--- Data for analysis Enclosed Below ---

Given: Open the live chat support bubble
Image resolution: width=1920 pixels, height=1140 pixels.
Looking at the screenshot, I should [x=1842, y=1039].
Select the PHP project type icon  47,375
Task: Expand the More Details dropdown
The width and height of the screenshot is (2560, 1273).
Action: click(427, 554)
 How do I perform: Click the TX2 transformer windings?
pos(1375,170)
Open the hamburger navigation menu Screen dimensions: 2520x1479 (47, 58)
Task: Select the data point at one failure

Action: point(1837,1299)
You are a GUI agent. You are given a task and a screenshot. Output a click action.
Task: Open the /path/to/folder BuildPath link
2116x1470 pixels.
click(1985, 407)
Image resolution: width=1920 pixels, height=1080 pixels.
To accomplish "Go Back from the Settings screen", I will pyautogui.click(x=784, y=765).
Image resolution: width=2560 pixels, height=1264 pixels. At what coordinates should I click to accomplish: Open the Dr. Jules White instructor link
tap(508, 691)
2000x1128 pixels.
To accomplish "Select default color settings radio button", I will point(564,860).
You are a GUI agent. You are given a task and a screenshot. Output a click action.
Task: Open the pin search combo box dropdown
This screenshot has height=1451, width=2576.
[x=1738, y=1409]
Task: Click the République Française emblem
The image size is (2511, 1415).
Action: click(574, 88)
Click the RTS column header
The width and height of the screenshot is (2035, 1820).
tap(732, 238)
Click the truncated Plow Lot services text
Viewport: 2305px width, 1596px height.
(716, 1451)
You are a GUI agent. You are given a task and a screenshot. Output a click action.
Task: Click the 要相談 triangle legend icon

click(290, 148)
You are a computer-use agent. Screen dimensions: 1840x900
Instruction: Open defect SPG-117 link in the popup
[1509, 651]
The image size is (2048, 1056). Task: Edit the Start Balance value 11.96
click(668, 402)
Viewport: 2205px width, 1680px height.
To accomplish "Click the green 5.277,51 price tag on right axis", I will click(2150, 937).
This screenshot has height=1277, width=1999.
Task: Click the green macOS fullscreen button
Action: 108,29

--- End of Enclosed Data for analysis ---

» **Activity**: The full listing has to be duplicated exactly.

» **Answer to this problem**:
Given: Open the live chat support bubble
Image resolution: width=1920 pixels, height=1140 pixels.
Looking at the screenshot, I should [x=1842, y=1039].
Select the PHP project type icon  47,375
Task: Expand the More Details dropdown
The width and height of the screenshot is (2560, 1273).
Action: click(427, 554)
 How do I perform: Click the TX2 transformer windings?
pos(1375,170)
Open the hamburger navigation menu Screen dimensions: 2520x1479 (47, 58)
Task: Select the data point at one failure

Action: point(1837,1299)
You are a GUI agent. You are given a task and a screenshot. Output a click action.
Task: Open the /path/to/folder BuildPath link
2116x1470 pixels.
click(1985, 407)
Image resolution: width=1920 pixels, height=1080 pixels.
To accomplish "Go Back from the Settings screen", I will pyautogui.click(x=784, y=765).
Image resolution: width=2560 pixels, height=1264 pixels. At what coordinates should I click to accomplish: Open the Dr. Jules White instructor link
tap(508, 691)
2000x1128 pixels.
To accomplish "Select default color settings radio button", I will point(564,860).
You are a GUI agent. You are given a task and a screenshot. Output a click action.
Task: Open the pin search combo box dropdown
This screenshot has height=1451, width=2576.
[x=1738, y=1409]
Task: Click the République Française emblem
The image size is (2511, 1415).
Action: click(574, 88)
Click the RTS column header
The width and height of the screenshot is (2035, 1820).
tap(732, 238)
Click the truncated Plow Lot services text
Viewport: 2305px width, 1596px height.
(716, 1451)
You are a GUI agent. You are given a task and a screenshot. Output a click action.
Task: Click the 要相談 triangle legend icon

click(290, 148)
You are a computer-use agent. Screen dimensions: 1840x900
Instruction: Open defect SPG-117 link in the popup
[1509, 651]
The image size is (2048, 1056). Task: Edit the Start Balance value 11.96
click(668, 402)
Viewport: 2205px width, 1680px height.
To accomplish "Click the green 5.277,51 price tag on right axis", I will click(2150, 937).
This screenshot has height=1277, width=1999.
Task: Click the green macOS fullscreen button
Action: 108,29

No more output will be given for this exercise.